== EXTRACT ==
I think it's worth rethinking some of the traditional boundaries of what "a computer" is.


True, however this is competing with Supercomputers, which are quite a special case.

It's difficult to define a supercomputer, but essentially a defining factor is being able to read data from the memory (not spinning/SSD disk) across the network at the same speed as if it were local. This is typically done with specialised networking (like Infiniband) that can reach nearly 100Gb/s, something that we are still quite far away from on 'commodity hardware'.

I think this company must be doing something very different, or have made some sort of breakthrough, that allows them to do what they're claiming, I don't think the network becoming faster and having SSDs is what has enabled this, at least not for the most part.


Not a fan of "magic" scaling across multiple servers. I'm not sure I would get the amount of control to squeeze the most performance out of this "OS" (edit: in terms of data locality for "big computation").

I am using Terracotta for a high performance JVM memory heap across a cluster. I need control and performance.

I wonder how this compares...

Personally, I'd rather stitch my cluster together than myself, rather than a monolithic "OS" hypervisor.


This video from the Bay Area FreeBSD User Group, June 2015, does a decent job of explaining how TidalScale implements their hypervisor, spoiler, it's based off FreeBSD and Bhyve.

== Document and screenshot pointing lines ==

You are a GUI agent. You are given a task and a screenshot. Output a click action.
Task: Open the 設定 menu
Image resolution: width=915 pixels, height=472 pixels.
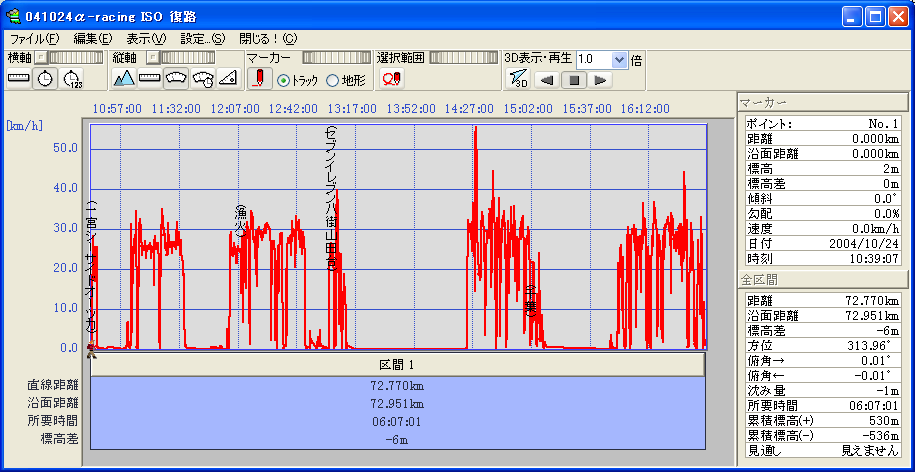pos(202,38)
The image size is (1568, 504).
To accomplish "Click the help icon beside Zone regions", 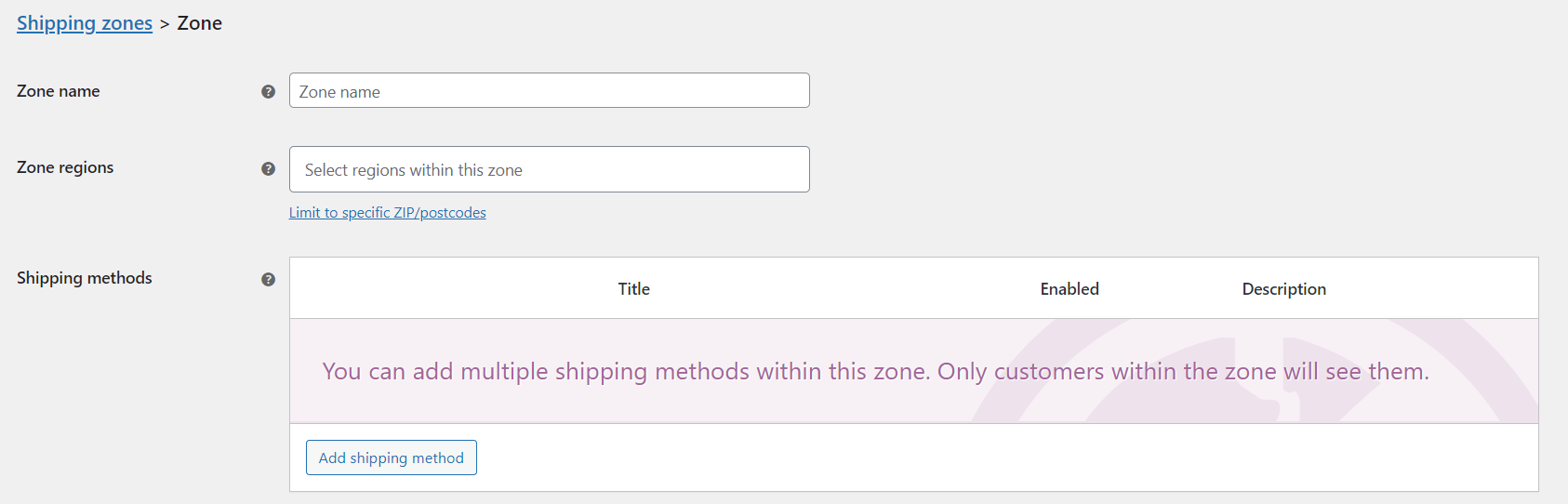I will click(268, 168).
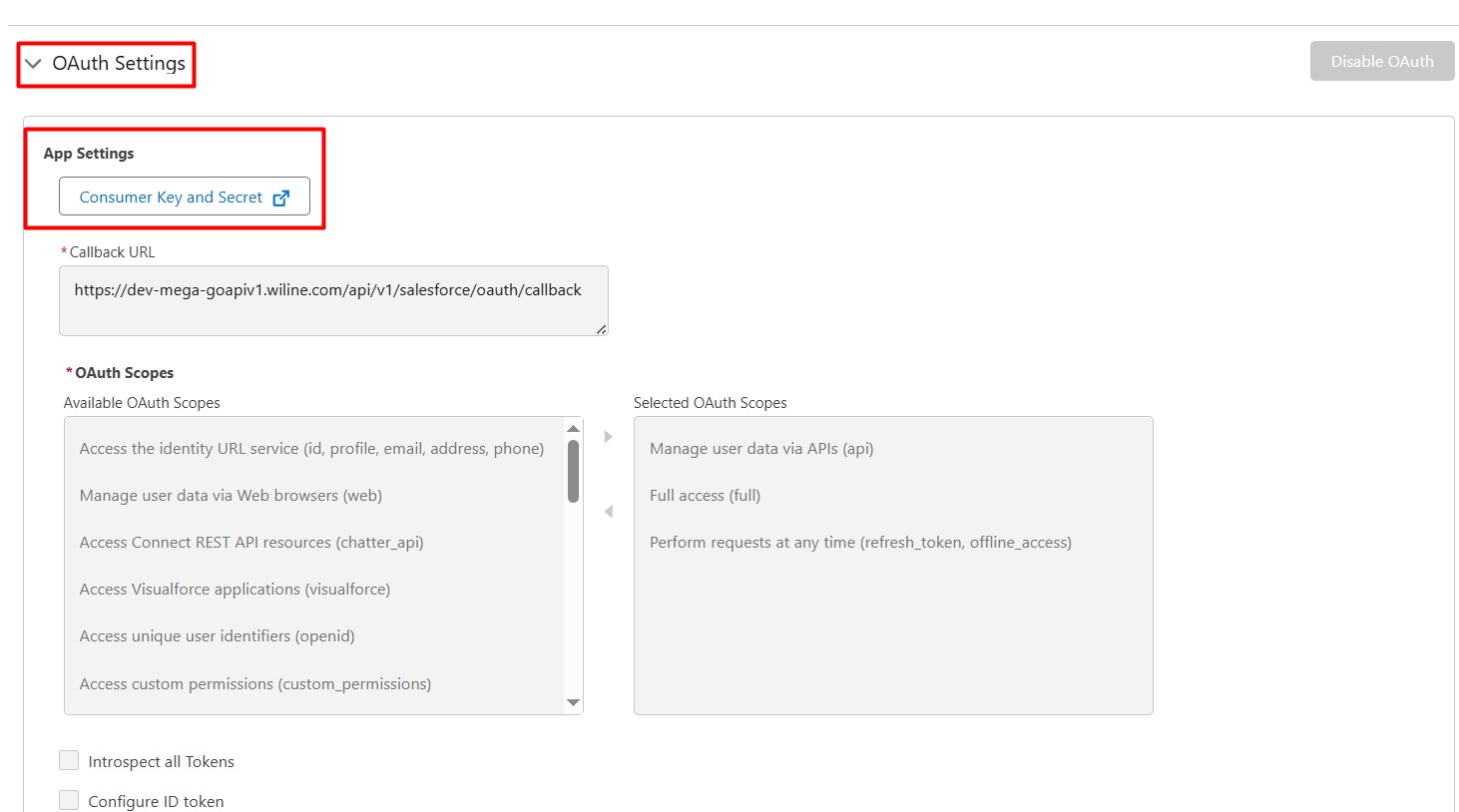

== WRITTEN TASK 1 ==
Reproduce the part of the forum comments above from "I think it's" to "the most part." word for word.
== WRITTEN TASK 2 ==
Answer these questions using the forum comments above:
(a) What speed can specialised networking such as Infiniband reach?
(b) What does the commenter use Terracotta for?
(c) What is TidalScale's hypervisor based on?

== ANSWER 1 ==
I think it's worth rethinking some of the traditional boundaries of what "a computer" is.


True, however this is competing with Supercomputers, which are quite a special case.

It's difficult to define a supercomputer, but essentially a defining factor is being able to read data from the memory (not spinning/SSD disk) across the network at the same speed as if it were local. This is typically done with specialised networking (like Infiniband) that can reach nearly 100Gb/s, something that we are still quite far away from on 'commodity hardware'.

I think this company must be doing something very different, or have made some sort of breakthrough, that allows them to do what they're claiming, I don't think the network becoming faster and having SSDs is what has enabled this, at least not for the most part.

== ANSWER 2 ==
(a) Nearly 100Gb/s.
(b) A high performance JVM memory heap across a cluster.
(c) FreeBSD and Bhyve.